Взял турецкое перо и окунул его в чернила. «Это хлеб скорби, — огненные буквы, казалось, прожгли пергамент, — который ели отцы наши в земле Египетской. Тот, кто голоден, пусть войдет и поест…»
Желудок Бена Шушана заворчал, пожаловавшись на пропущенный завтрак.
«Кто нуждается, пусть войдет и отпразднует…»
Многие в этом году нуждались, и все из-за налогов, установленных королем и королевой, ибо войны на юге не кончались. Бен Шушан попытался осадить мчавшиеся во весь опор мысли. В его мозгу должны быть только святые буквы. Пусть не отвлекают его насущные заботы. Он снова прошептал слова молитвы, стараясь успокоиться. Рука написала «шин», букву, означающую причину. Какая причина может быть в постоянной войне с арабами? Разве мусульмане, евреи и христиане не делили друг с другом сотни лет эту землю в согласии? Как говорится, христиане поднимают армии, мусульмане — дома, а евреи — деньги.
«В этом году мы здесь, а в следующем — в стране Израиля».
Этот год мы здесь, благодарение дону Сеньору и дону Абрабанелю. Да прославятся их имена. Они ослепили глаза Фердинанда золотом и отвернули королевские уши от злобного бормотания завистливых горожан…
«В этом году рабы…»
Бен Шушан подумал о рабе, прислуживавшем глухонемому парню. Как бы хотел он поговорить с ним, узнать историю появления этих чудесных миниатюр. Рука писца двигалась от бутылки с чернилами к пергаменту, а воображение создало худую черную фигуру, бредущую с посохом по пыльной желтой дороге к селению из глинобитных домов, к семье, считавшей его мертвым. Что ж, возможно, он и в самом деле уже умер, либо его заковали в кандалы, и теперь он стирает в кровь руки веслом на галере.
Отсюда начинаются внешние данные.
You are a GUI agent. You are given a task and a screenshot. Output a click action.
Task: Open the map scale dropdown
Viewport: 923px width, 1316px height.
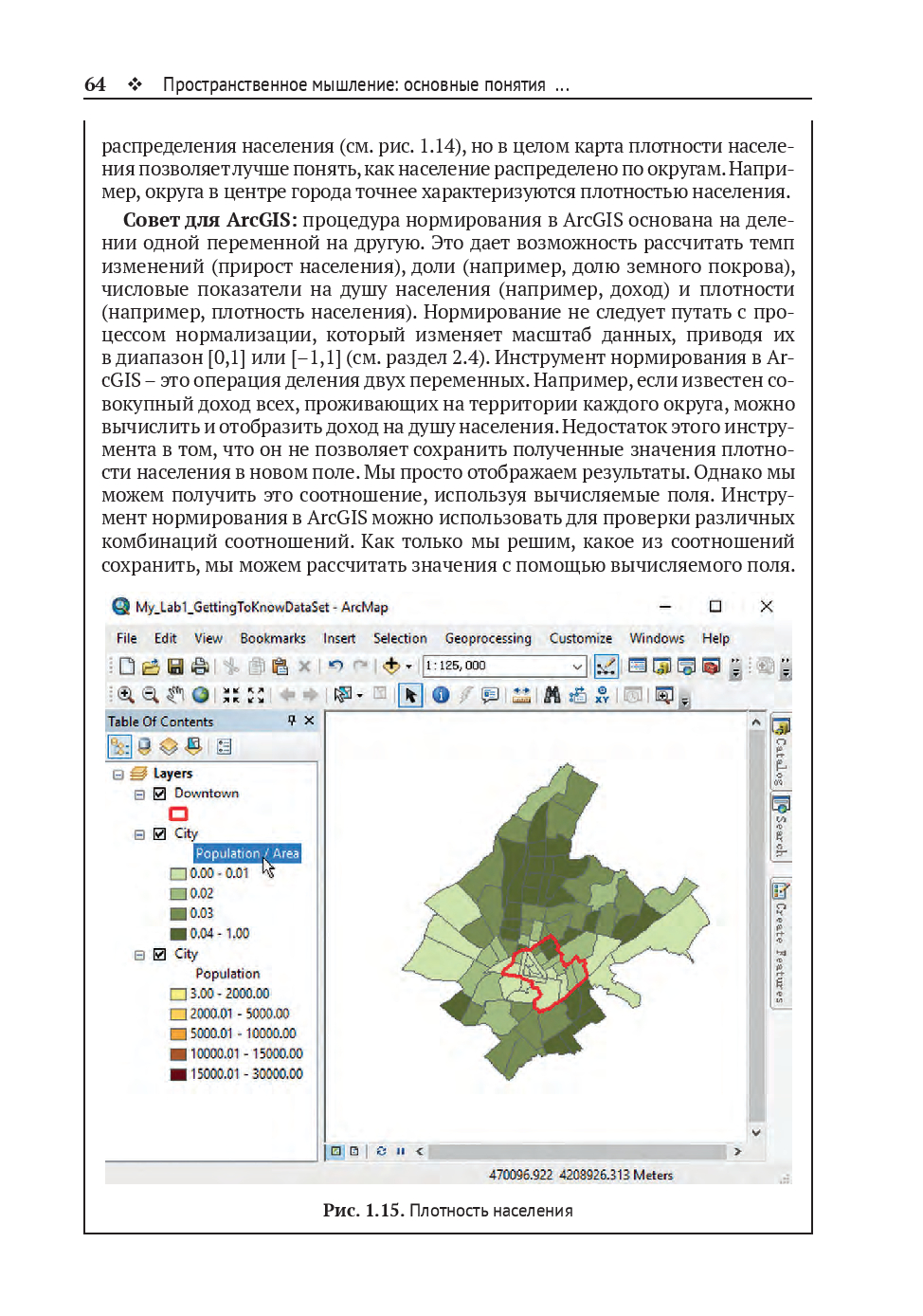(577, 667)
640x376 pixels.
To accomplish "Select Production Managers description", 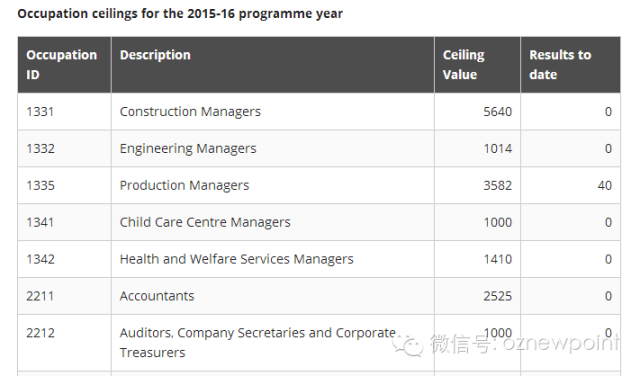I will 184,185.
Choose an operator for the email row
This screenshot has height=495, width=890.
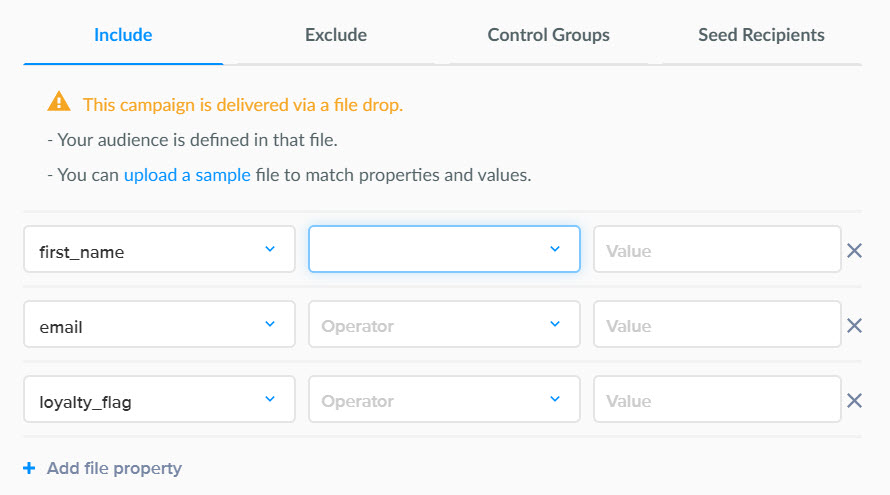[444, 325]
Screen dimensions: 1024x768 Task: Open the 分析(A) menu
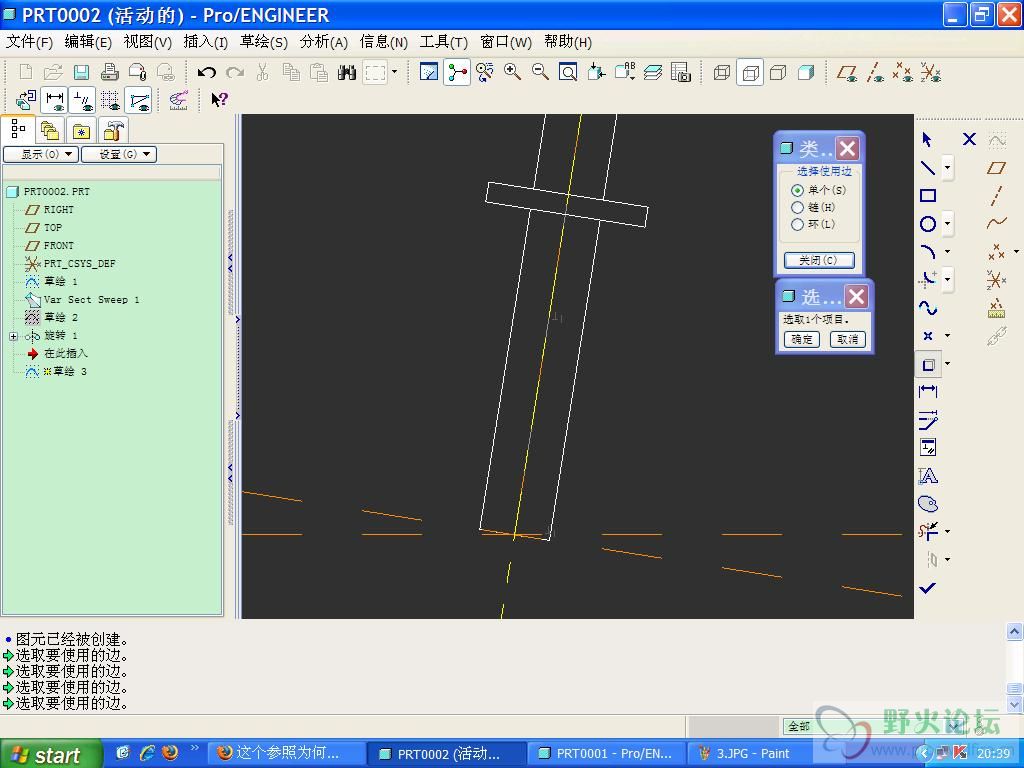click(323, 42)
Шушан продолжал работу, пока не стемнело. Старался не отвлекаться, выводил букву за буквой. В сумерках попросил Воробышка принести ему чистую одежду и пошел в микву, надеясь, что ритуальным погружением очистит себя от дневной суеты и откроет сознание для святой работы. Вернулся освеженный, попросил Воробышка налить в лампу масла, чтобы ночью продолжить работу. Мириам почуяла запах и вылетела из дома, как оса, закричала о цене на масло. Но Давид ответил ей с непривычной резкостью, и она ушла, бормоча себе что-то под нос.